• _Activities_
#1 Summarize the Sputnik V vaccine text in two sentences.
#2 In the Sputnik V vaccine text, rewrite the passage starting at "In the wild, the" and ending at "to community spread.", swapping "adenovirus" for "viral vector".

• _Text for analysis_
┏━━

The vaccine in question was developed by Russia’s Gamaleya Institute. Like the AstraZeneca and the Johnson & Johnson vaccine, the Sputnik V covid vaccine uses a genetically modified adenovirus to carry genetic instructions into the cells of human recipients. Once inside the cells, these genetic instructions force the cells to develop the spike protein from SARS-CoV-2. If the process goes as planned, immune-responsive cells are supposed to respond to this new influx of spike proteins, which are delivered on the surface of the cells.
In the wild, the adenovirus normally causes mild respiratory illness in humans. The adenovirus used in the vaccine is genetically modified and disabled, so it cannot replicate in human tissues. But this is not always guaranteed. The vector can revert to LIVE form in some people, destroying the vaccine's methodology, causing new infections, and contributing to community spread.

┗━━

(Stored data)
┏━━

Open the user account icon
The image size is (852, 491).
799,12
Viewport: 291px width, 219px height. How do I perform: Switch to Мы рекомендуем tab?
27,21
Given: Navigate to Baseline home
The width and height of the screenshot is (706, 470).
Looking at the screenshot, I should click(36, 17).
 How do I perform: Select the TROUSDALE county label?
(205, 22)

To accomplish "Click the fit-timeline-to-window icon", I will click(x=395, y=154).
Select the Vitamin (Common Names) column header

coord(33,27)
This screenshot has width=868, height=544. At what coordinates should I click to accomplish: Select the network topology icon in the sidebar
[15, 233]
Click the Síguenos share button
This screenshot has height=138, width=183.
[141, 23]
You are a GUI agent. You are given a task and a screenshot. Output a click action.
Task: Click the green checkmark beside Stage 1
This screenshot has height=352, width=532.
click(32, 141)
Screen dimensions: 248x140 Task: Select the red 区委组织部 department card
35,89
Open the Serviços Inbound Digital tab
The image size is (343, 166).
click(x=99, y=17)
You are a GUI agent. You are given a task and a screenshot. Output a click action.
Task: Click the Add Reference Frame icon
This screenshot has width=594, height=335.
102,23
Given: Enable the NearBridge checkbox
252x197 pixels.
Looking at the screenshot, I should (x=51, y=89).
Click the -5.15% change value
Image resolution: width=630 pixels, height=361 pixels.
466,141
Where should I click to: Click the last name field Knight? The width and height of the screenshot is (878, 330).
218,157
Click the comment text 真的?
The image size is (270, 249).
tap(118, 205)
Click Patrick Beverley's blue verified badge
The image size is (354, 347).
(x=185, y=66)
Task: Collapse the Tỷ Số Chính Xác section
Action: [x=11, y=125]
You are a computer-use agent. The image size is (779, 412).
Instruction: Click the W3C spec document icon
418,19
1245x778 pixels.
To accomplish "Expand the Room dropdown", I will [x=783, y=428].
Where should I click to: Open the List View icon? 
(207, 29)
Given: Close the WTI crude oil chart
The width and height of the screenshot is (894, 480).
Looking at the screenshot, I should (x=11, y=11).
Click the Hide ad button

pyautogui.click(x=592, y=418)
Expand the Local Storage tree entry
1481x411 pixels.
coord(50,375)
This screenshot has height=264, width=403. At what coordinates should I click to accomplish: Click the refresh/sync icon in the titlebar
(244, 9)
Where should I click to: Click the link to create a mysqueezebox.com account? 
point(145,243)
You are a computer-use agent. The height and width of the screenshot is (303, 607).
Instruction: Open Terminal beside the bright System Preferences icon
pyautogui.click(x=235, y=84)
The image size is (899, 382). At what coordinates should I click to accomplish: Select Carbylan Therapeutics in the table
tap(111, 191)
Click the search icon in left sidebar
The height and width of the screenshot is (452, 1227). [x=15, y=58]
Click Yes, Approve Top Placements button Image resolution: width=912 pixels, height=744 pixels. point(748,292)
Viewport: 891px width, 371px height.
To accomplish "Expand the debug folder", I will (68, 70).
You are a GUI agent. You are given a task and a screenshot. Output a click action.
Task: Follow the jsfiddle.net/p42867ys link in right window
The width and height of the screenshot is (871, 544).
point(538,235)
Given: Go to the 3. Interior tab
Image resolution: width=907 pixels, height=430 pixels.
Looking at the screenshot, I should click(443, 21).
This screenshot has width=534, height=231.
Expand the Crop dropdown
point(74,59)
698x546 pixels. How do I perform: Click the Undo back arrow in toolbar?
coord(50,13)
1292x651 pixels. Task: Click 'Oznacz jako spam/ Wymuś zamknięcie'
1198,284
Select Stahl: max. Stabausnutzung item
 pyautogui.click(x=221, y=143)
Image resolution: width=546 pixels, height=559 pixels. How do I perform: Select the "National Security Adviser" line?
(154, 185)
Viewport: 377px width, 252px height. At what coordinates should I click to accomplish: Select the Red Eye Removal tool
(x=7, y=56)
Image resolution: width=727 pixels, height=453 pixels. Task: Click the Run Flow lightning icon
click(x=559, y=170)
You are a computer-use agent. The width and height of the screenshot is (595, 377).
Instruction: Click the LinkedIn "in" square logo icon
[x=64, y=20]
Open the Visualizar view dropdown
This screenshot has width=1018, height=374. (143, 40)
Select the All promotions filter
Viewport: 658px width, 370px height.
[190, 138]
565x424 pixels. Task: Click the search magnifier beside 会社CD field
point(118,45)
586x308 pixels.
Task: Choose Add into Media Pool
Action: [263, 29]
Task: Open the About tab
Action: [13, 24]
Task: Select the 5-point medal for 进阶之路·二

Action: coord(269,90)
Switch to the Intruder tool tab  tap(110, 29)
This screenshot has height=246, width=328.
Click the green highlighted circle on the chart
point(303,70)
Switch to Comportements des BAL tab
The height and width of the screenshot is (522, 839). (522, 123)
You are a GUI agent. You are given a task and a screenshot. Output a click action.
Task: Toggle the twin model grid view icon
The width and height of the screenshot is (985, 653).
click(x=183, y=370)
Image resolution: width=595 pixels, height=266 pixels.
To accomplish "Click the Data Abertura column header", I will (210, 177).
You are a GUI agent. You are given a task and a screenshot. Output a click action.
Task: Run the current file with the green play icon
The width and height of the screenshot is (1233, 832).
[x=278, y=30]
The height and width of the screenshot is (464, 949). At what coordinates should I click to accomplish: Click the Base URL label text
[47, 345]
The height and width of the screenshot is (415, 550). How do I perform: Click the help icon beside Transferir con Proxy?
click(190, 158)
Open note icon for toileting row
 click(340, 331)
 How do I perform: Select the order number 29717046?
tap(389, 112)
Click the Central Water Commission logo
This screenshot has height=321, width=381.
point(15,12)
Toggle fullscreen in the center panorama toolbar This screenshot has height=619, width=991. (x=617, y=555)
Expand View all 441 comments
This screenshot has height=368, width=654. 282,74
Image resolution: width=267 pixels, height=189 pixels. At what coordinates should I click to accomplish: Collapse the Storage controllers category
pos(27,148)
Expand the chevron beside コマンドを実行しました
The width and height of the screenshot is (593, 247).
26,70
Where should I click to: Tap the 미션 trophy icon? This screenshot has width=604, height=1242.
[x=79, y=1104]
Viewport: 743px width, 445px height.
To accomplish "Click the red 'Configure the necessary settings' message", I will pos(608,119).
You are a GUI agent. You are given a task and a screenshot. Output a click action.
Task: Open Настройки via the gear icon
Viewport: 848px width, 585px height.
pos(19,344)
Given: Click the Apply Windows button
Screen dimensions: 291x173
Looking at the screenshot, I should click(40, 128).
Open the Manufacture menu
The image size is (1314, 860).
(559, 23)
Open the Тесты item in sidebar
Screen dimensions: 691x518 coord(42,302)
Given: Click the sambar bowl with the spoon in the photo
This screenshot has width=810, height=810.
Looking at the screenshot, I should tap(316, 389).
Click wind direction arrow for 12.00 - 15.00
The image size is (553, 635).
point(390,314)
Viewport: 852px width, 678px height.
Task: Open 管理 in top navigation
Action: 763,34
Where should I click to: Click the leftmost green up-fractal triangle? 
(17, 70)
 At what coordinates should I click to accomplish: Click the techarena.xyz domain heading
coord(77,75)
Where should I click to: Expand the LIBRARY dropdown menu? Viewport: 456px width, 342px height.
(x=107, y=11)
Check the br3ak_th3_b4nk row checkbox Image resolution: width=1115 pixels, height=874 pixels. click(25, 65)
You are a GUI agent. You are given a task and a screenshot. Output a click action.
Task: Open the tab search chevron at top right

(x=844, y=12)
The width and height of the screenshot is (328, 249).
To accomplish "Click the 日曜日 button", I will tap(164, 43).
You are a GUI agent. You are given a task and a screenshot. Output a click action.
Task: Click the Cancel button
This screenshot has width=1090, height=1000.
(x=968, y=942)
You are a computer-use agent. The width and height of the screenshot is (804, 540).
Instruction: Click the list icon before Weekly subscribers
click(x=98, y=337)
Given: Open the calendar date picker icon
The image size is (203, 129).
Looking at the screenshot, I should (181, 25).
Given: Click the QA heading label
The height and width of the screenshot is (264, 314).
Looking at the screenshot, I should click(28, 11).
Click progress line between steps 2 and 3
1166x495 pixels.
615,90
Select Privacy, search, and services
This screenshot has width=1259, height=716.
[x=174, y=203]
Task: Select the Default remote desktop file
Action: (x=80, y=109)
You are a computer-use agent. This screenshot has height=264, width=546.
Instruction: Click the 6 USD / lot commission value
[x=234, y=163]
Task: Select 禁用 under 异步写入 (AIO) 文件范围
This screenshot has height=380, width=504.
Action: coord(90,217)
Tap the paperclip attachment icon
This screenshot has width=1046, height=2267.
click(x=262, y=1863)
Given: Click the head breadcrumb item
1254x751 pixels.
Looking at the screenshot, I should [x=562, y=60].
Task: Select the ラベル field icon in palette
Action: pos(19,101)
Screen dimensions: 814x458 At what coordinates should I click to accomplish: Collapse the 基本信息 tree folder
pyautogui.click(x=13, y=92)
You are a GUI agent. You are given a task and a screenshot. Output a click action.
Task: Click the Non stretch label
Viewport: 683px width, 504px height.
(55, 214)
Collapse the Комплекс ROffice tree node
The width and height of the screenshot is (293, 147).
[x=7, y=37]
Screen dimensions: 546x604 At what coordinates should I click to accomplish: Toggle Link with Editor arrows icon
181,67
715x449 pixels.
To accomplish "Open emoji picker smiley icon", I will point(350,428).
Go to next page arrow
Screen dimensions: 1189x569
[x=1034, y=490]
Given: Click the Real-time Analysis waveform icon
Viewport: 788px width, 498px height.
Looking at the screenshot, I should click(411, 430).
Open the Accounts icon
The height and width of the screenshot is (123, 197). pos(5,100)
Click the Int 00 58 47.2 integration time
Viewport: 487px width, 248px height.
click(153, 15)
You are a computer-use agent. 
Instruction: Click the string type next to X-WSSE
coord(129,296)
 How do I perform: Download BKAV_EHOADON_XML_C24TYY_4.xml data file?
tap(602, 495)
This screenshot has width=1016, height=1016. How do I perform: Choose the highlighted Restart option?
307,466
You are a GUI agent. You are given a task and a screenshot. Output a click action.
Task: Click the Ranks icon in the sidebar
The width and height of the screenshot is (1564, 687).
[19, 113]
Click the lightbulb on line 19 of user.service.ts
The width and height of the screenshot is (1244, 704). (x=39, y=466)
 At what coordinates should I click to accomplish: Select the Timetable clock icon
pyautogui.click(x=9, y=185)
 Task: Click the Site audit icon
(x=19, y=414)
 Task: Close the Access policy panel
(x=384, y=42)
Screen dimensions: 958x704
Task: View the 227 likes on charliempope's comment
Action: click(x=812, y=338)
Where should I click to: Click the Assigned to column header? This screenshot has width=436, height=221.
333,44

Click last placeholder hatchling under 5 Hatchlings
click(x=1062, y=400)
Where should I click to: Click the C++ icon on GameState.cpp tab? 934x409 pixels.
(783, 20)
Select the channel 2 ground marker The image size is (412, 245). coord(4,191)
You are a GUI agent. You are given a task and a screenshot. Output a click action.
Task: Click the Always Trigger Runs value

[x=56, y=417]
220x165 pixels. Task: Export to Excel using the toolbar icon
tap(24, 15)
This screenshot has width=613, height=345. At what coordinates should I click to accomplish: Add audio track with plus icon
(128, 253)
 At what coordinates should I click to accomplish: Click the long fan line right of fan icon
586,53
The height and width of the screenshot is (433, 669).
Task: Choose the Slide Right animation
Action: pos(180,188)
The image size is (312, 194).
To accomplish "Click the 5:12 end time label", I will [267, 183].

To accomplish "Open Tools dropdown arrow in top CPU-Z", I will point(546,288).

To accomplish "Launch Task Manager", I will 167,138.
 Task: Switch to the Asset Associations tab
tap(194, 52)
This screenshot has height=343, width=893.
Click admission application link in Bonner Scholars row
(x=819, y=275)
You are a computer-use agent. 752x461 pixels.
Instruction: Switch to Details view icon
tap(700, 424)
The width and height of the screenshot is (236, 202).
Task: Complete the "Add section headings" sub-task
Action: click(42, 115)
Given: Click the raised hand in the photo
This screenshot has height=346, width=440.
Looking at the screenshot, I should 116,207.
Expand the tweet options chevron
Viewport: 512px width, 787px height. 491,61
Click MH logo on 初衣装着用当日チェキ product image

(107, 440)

┗━━

• _Solutions per task_
#1 Russia's Gamaleya Institute developed the Sputnik V covid vaccine, which, like the AstraZeneca and Johnson & Johnson vaccines, uses a genetically modified adenovirus to carry genetic instructions that make human cells produce the SARS-CoV-2 spike protein. The adenovirus is disabled so it cannot replicate in human tissues, but the text claims this is not always guaranteed and that the vector can revert to live form in some people, causing new infections and contributing to community spread.

#2
In the wild, the viral vector normally causes mild respiratory illness in humans. The viral vector used in the vaccine is genetically modified and disabled, so it cannot replicate in human tissues. But this is not always guaranteed. The vector can revert to LIVE form in some people, destroying the vaccine's methodology, causing new infections, and contributing to community spread.